━━━ Selected extract ━━━
HP users to pay high price

A small analyst firm has issued a massive warning to HP customers considering a move off of PA-RISC-based servers and onto Intel's Itanic-powered systems, saying some users may be in for a painful migration.

Clabby Analytics has burrowed down into the nitty-gritty aspects of a move to Intel's 64bit Itanium chip and concluded that customers with custom code may suffer from abandoning PA-RISC. They key challenge to custom coders stems from the difference between Itanic's fledging EPIC architecture and more mature RISC architectures, the group argues. In addition, the firm suggests it may not be wise for anyone to move to Itanic at all.

"The primary difference in RISC and EPIC architectures is where the logic exists for deciding how to execute parallelized tasks," Clabby Analytics wrote. "In RISC, the compiler presents instructions to the processor and the processor figures out how to best parallelize the processing of those instructions. In EPIC, the compiler takes on the parallelization assignment - and uses the processor for execution.
━━━ Supplied data ━━━
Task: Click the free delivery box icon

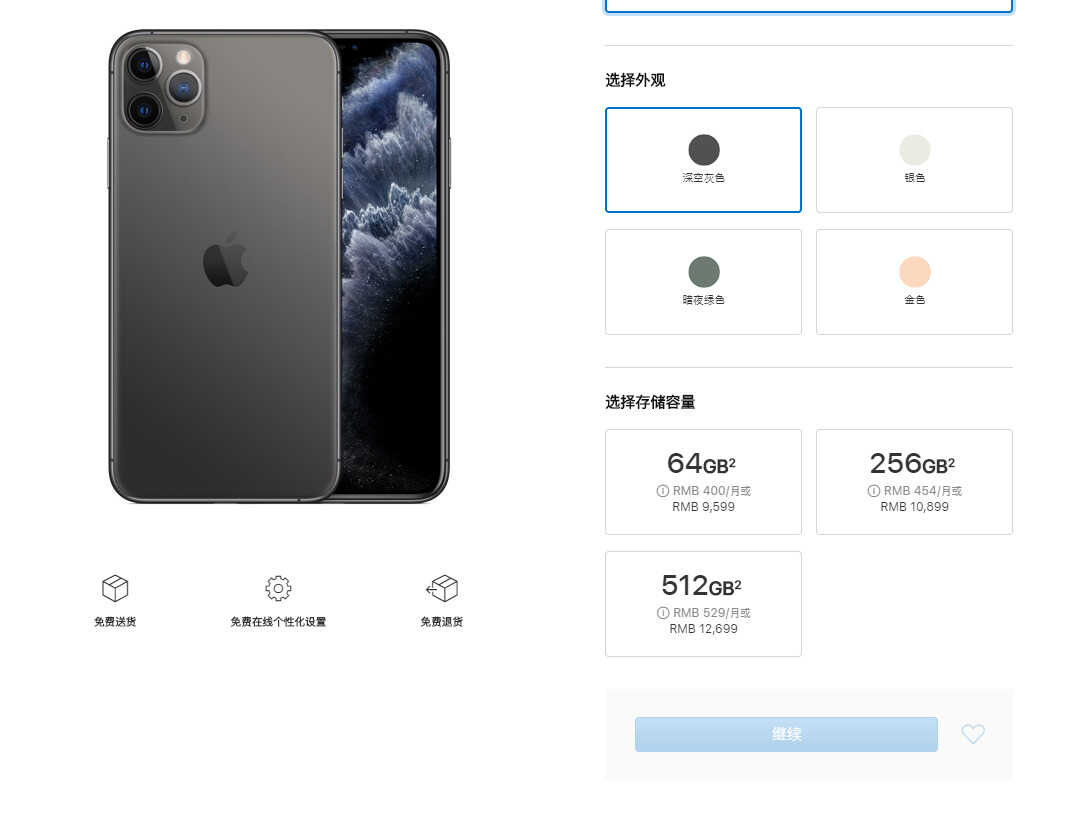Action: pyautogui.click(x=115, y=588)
━━━
Written tasks ::
1/ Copy the passage of the HP migration article starting at "HP users to" and ending at "Itanic at all.".
2/ Write the next part of the HP migration article, picking up after its final sentence.

The responses ::
1/
HP users to pay high price

A small analyst firm has issued a massive warning to HP customers considering a move off of PA-RISC-based servers and onto Intel's Itanic-powered systems, saying some users may be in for a painful migration.

Clabby Analytics has burrowed down into the nitty-gritty aspects of a move to Intel's 64bit Itanium chip and concluded that customers with custom code may suffer from abandoning PA-RISC. They key challenge to custom coders stems from the difference between Itanic's fledging EPIC architecture and more mature RISC architectures, the group argues. In addition, the firm suggests it may not be wise for anyone to move to Itanic at all.

2/
"Why is this important? Because HP customers who are considering a move to Itanium/EPIC architecture need to understand that HP is asking them to process applications in a completely new manner - one that poses certain migration issues when porting applications (and one that relies heavily on compiler technology to successfully effect software migration)."

The analysts go on to point out the obvious. Itanic has had all the attraction of New Coke. The chip is being picked up at a snail's pace despite performing well on benchmarks. Customers appear more comfortable sticking with mature options such as IBM's Power, Sun Microsystems' UltraSPARC and HP's own PA-RISC and Alpha processors. All of these chips have myriad applications available for them, and users know how they will perform.

Where does this leave HP's customers who are to move off of PA-RISC and Alpha and onto Itanic in the next couple of years? For HP, Clabby has a difficult answer.

"HP users may find that, as long as they to go through a platform migration, they might be better off moving to a more 'established/proven/stable' architecture."

The future of Itanic and HP's server business depends on a successful migration off of PA-RISC chips, and the analyst firm's remarks don't inspire much confidence.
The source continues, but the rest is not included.